# Exercise directions:
Search the material for the word "mode" and copy every line in which it occurs.
= Beginning of Section =
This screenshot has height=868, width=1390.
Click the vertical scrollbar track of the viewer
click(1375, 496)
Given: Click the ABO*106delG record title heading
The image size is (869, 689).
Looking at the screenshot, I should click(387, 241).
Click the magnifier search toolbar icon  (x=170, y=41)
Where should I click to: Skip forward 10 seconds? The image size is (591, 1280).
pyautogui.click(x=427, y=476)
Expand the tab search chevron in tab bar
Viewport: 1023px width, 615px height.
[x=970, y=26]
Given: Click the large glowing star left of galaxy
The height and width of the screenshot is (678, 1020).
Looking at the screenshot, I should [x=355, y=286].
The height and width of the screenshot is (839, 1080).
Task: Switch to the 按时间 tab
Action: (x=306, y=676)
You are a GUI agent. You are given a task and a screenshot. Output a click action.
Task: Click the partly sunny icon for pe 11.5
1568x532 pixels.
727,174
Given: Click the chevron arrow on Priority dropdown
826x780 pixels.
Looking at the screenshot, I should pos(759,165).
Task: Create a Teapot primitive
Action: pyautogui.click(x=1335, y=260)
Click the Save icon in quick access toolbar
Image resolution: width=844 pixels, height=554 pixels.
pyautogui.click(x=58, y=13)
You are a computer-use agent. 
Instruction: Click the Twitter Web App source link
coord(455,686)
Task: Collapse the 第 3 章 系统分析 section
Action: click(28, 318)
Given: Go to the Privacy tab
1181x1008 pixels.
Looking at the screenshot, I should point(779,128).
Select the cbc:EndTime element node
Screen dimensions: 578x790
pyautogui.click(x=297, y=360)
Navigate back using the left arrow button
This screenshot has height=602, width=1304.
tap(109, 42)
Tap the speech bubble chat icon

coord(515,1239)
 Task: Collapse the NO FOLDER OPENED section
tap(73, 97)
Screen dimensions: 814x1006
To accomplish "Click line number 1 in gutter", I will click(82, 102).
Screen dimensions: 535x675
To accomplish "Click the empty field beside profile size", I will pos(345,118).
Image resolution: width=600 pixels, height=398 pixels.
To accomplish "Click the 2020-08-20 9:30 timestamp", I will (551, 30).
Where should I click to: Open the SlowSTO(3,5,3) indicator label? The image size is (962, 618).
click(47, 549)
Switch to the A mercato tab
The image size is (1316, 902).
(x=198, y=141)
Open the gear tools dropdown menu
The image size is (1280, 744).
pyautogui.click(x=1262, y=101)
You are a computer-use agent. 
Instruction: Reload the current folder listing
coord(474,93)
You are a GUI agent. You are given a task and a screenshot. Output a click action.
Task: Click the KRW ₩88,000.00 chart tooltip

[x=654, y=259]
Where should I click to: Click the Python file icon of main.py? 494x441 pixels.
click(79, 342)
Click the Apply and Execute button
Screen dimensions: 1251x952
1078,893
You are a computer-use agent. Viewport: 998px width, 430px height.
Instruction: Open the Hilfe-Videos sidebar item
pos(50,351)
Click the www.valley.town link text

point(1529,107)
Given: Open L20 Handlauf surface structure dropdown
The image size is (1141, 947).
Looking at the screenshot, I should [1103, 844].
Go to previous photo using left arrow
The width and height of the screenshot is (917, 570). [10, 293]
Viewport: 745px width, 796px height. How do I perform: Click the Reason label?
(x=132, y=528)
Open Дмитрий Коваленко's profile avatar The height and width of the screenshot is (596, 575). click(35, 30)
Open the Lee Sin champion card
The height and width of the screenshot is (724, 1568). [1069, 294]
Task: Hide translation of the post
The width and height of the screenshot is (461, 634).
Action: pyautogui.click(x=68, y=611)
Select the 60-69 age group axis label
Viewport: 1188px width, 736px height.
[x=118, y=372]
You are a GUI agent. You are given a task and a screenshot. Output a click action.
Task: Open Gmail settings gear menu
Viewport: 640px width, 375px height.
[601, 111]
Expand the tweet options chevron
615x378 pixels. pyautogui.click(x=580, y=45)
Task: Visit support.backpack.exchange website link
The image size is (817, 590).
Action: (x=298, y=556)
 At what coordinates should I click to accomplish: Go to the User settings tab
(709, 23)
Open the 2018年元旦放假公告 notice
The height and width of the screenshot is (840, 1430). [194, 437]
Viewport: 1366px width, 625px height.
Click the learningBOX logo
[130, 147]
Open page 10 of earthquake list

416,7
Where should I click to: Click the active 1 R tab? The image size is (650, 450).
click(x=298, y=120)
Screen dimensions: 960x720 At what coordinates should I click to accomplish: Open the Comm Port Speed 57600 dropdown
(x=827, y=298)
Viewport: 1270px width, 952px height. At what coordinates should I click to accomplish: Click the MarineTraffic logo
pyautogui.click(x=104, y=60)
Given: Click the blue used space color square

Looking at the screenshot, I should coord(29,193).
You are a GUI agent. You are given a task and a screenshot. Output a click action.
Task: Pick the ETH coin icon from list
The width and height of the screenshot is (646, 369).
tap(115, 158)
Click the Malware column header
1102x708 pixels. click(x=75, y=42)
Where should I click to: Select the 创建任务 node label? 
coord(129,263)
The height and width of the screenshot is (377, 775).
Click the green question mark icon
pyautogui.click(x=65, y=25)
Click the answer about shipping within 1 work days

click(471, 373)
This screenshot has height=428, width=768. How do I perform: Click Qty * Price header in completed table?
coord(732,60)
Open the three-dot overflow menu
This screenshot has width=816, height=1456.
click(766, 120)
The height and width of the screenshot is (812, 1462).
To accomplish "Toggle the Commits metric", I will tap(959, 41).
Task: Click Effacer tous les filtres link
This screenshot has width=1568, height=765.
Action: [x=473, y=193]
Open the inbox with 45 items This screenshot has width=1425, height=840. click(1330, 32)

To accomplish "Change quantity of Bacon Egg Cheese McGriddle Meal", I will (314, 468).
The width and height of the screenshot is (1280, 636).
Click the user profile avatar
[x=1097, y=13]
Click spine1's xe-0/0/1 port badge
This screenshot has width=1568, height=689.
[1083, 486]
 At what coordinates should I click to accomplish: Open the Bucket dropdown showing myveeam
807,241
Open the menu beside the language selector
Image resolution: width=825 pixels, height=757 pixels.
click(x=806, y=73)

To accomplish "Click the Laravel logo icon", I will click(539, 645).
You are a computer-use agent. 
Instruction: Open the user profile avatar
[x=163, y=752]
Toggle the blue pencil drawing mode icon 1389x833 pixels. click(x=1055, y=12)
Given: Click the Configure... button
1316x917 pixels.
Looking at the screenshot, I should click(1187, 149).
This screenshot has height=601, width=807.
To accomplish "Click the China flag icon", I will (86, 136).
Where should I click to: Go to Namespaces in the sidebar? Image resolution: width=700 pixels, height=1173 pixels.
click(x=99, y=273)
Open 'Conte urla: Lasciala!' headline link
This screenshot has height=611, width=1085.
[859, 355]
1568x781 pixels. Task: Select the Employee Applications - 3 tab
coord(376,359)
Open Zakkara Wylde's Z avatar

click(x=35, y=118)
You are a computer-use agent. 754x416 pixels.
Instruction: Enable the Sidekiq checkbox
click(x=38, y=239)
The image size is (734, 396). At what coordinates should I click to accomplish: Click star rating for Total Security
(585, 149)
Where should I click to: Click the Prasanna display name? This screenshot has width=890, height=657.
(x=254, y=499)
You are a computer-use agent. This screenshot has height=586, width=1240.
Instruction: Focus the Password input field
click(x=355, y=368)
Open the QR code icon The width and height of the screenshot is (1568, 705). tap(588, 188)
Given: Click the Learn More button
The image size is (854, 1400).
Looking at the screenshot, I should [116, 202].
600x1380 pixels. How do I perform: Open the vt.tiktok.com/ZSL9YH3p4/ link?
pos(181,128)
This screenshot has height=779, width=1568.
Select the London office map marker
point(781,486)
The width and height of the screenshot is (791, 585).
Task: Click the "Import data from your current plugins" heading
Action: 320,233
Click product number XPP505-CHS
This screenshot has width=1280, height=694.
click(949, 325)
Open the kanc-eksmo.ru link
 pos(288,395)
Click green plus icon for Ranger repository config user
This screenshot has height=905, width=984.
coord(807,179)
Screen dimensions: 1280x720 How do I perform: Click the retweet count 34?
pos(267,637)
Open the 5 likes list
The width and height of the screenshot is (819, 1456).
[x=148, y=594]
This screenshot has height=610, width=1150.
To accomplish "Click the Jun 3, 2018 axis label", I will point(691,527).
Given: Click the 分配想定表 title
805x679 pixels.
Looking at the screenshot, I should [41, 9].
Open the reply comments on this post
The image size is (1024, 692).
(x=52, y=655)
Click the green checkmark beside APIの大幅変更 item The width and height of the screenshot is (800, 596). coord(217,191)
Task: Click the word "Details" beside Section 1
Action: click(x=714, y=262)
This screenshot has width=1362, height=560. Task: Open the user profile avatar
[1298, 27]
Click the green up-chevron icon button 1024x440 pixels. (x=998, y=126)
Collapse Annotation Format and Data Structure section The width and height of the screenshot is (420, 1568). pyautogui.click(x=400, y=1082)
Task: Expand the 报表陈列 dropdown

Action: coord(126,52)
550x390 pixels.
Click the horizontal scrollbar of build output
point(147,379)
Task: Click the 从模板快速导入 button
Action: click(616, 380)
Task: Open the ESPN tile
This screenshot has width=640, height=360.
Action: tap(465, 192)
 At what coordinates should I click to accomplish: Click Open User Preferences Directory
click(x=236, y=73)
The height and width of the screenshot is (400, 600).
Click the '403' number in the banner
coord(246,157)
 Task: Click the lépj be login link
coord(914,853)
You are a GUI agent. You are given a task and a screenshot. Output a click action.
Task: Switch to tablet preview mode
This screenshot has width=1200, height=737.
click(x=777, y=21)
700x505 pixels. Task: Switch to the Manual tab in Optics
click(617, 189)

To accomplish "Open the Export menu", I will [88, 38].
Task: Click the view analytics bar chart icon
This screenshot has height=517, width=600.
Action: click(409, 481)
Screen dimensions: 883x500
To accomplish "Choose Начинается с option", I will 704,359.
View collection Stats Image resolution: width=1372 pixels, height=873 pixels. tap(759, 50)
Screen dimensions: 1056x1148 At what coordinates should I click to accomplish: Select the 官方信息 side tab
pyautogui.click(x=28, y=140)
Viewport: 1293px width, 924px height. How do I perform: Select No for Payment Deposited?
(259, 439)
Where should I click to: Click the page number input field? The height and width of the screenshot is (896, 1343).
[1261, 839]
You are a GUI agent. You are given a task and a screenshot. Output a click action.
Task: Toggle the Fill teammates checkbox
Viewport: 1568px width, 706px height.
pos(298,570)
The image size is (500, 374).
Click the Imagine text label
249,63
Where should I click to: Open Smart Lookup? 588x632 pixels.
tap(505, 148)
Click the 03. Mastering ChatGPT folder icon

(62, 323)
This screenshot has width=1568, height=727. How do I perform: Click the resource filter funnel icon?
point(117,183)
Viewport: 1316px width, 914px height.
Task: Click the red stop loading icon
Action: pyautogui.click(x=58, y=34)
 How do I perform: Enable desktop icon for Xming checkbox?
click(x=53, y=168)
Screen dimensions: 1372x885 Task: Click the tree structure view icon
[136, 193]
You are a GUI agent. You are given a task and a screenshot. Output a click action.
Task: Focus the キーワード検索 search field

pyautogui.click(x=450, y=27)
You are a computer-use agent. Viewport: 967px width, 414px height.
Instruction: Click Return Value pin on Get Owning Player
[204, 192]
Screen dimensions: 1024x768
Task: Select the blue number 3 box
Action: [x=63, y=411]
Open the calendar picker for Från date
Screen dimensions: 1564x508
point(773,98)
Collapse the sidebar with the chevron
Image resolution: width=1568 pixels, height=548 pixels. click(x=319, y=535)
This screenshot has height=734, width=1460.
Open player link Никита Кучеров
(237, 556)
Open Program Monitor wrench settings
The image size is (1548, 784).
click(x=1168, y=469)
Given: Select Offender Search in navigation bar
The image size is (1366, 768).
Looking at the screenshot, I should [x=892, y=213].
= End of Section =
# Answer:
Toggle the blue pencil drawing mode icon 1389x833 pixels. click(x=1055, y=12)
Task: Switch to tablet preview mode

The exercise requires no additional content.